TORTORETO – Gabriele Testardi ed Antonio Errico, rappresentanti sindacali della Fiom Cgil e della Fim Cisl, nell’azienda Betafence di Tortoreto lanciano un appello, un messaggio a poche ore dalla manifestazione in programma questa sera nella rotonda Carducci a Tortoreto (alle ore 21). “Ci ritroviamo in una realtà surreale, un’azienda sana che un Fondo inglese vuole chiudere per delocalizzare in Polonia. Stasera saremo in massa lungo il lido di Tortoreto e chiediamo l’appoggio delle istituzioni. Invitiamo la politica a partecipare ma vogliamo i fatti non le solite passerelle. Noi dipendenti della Betafance pretendiamo che portino a compimento i loro impegni, essendo incisivi”.

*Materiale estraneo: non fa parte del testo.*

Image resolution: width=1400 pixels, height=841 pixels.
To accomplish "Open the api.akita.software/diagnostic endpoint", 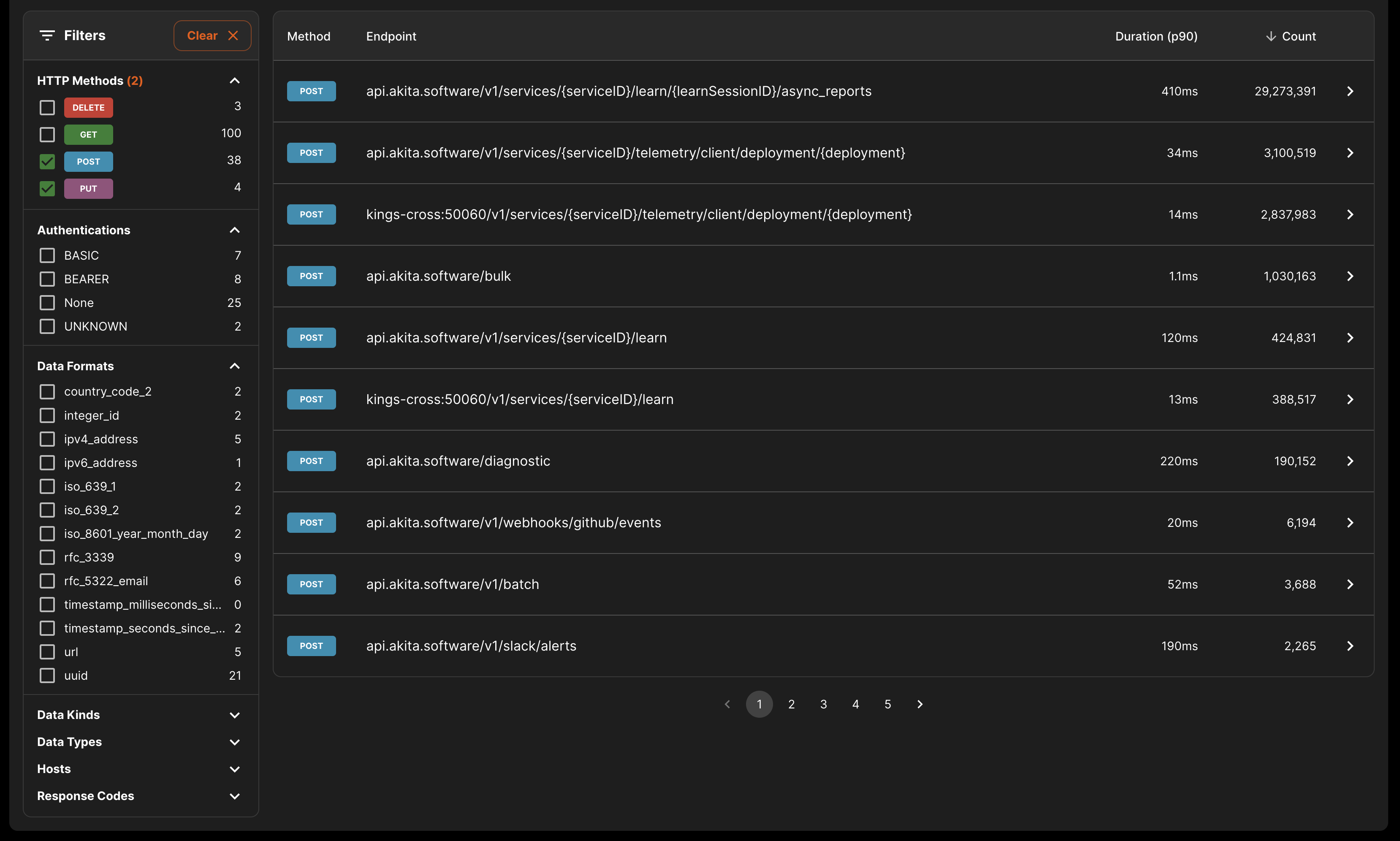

Il tempo scorre, e serve un documento comune da da trasmettere poi al Ministero per lo Sviluppo Economico per l’apertura della vertenza.  Ricordiamo che attualmente lo stabilimento della Betafence ha 155 lavoratori. “Ci vuole un atto di coraggio da parte di tutti, ma questa vertenza non ha cappelli partitici. Presto porteremo questa vertenza anche a Giulianova”.